→ Aim of the task
From the entries below, retype only the lines from the one with "This screenshot has height=700, width=958." through the one with "You are a computer-use agent. Image resolution: width=768", exactly as written.
Dataset records START
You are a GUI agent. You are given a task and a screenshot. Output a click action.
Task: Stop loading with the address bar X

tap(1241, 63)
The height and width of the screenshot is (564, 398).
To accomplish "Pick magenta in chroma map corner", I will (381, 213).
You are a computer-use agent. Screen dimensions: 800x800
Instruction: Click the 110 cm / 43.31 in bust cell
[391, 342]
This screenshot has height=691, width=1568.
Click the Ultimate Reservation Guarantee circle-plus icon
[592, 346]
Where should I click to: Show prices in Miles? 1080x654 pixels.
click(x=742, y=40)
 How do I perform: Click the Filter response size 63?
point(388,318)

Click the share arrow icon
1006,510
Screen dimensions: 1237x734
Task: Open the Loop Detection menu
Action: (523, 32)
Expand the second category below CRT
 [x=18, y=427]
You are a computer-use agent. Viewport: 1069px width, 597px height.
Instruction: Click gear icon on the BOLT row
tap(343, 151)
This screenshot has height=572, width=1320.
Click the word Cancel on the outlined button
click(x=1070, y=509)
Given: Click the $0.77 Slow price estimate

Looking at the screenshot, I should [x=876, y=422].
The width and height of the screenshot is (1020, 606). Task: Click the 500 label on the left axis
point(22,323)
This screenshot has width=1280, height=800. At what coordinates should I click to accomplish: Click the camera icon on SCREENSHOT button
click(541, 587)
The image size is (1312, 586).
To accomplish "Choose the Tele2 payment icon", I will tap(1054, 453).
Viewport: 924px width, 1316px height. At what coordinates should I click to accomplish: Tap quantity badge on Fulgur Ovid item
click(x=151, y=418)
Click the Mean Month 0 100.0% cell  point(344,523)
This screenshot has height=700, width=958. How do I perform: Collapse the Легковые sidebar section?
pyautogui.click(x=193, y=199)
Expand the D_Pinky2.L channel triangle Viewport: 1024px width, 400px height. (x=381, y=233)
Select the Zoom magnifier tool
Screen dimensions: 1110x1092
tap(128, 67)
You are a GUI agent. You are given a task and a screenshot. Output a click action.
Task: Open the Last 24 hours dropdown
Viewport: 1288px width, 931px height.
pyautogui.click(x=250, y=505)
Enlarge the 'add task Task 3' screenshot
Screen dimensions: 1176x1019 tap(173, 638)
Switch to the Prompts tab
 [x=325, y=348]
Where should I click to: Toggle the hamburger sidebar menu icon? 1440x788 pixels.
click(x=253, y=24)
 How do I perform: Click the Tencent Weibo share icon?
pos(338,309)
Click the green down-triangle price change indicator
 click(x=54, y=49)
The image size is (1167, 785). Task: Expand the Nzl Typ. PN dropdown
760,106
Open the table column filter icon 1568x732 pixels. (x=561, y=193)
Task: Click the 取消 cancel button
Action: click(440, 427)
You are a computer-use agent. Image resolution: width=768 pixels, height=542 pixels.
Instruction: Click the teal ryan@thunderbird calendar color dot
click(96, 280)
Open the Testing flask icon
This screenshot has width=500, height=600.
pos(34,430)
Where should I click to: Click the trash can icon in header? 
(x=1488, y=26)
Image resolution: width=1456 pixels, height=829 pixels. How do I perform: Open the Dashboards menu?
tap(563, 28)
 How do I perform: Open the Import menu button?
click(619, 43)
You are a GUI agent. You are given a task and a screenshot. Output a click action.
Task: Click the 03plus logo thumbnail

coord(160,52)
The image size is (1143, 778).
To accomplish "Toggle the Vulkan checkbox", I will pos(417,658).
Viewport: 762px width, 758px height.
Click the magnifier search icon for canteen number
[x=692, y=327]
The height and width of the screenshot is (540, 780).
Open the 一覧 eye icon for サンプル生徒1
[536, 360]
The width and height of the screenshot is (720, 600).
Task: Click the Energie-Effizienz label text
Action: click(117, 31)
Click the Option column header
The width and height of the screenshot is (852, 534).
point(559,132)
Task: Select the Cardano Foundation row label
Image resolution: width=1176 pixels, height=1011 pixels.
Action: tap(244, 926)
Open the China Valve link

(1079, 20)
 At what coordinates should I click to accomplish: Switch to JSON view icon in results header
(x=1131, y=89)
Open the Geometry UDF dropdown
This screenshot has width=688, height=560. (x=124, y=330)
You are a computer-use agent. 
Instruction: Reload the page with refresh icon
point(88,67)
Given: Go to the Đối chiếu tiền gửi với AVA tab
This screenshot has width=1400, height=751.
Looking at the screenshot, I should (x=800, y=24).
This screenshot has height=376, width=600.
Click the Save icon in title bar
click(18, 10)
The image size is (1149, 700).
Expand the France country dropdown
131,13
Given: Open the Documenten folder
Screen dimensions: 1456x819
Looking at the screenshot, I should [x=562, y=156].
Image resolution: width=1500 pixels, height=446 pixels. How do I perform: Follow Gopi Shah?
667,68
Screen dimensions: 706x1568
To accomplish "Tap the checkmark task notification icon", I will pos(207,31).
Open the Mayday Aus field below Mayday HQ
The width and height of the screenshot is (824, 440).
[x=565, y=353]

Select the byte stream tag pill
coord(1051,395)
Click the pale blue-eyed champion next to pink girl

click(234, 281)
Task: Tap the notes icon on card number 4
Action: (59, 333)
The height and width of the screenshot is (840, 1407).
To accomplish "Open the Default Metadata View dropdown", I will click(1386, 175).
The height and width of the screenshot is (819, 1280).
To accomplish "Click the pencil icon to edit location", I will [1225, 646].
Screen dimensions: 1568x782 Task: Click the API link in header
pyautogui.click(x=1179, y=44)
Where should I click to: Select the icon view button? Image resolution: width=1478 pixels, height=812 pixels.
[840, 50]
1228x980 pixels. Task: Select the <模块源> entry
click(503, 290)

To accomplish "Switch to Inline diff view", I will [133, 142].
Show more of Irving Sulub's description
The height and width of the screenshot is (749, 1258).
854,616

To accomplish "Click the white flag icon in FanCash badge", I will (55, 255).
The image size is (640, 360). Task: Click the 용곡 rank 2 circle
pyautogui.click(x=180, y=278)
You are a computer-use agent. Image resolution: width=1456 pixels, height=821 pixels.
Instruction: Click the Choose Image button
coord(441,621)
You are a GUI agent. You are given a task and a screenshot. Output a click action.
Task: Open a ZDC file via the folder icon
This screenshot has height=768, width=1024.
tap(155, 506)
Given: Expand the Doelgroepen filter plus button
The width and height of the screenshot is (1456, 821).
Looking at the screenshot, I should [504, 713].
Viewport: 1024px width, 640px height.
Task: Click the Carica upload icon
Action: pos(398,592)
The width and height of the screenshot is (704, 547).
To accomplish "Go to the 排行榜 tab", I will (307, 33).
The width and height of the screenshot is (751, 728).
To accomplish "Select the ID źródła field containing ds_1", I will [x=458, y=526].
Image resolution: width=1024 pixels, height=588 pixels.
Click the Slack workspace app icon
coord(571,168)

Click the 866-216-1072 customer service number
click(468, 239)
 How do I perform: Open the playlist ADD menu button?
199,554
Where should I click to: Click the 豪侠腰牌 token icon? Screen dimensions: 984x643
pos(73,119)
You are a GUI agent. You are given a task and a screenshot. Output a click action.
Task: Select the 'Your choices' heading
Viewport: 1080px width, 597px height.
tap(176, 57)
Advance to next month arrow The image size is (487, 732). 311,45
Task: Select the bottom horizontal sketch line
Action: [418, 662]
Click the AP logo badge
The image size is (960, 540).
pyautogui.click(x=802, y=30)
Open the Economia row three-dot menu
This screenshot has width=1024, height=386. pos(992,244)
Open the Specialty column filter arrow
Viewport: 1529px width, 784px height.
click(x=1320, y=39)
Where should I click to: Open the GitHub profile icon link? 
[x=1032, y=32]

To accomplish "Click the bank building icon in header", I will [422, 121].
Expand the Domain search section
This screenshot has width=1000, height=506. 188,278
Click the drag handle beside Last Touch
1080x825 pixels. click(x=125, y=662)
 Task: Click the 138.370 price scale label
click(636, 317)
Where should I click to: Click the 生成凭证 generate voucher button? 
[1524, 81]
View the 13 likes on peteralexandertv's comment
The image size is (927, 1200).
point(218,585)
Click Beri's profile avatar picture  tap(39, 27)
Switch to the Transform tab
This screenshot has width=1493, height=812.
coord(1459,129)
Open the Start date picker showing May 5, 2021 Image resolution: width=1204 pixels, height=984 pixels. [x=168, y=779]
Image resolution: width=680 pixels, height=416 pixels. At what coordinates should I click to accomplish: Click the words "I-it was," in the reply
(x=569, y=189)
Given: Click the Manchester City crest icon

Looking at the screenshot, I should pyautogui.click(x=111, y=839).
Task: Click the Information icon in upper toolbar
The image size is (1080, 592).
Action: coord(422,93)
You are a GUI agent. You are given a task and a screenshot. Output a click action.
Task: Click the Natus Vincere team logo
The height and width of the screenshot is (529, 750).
Dataset records END
→ Answer to the exercise
This screenshot has height=700, width=958. How do I perform: Collapse the Легковые sidebar section?
pyautogui.click(x=193, y=199)
Expand the D_Pinky2.L channel triangle Viewport: 1024px width, 400px height. (x=381, y=233)
Select the Zoom magnifier tool
Screen dimensions: 1110x1092
tap(128, 67)
You are a GUI agent. You are given a task and a screenshot. Output a click action.
Task: Open the Last 24 hours dropdown
Viewport: 1288px width, 931px height.
pyautogui.click(x=250, y=505)
Enlarge the 'add task Task 3' screenshot
Screen dimensions: 1176x1019 tap(173, 638)
Switch to the Prompts tab
 [x=325, y=348]
Where should I click to: Toggle the hamburger sidebar menu icon? 1440x788 pixels.
click(x=253, y=24)
 How do I perform: Click the Tencent Weibo share icon?
pos(338,309)
Click the green down-triangle price change indicator
 click(x=54, y=49)
The image size is (1167, 785). Task: Expand the Nzl Typ. PN dropdown
760,106
Open the table column filter icon 1568x732 pixels. (x=561, y=193)
Task: Click the 取消 cancel button
Action: click(440, 427)
You are a computer-use agent. Image resolution: width=768 pixels, height=542 pixels.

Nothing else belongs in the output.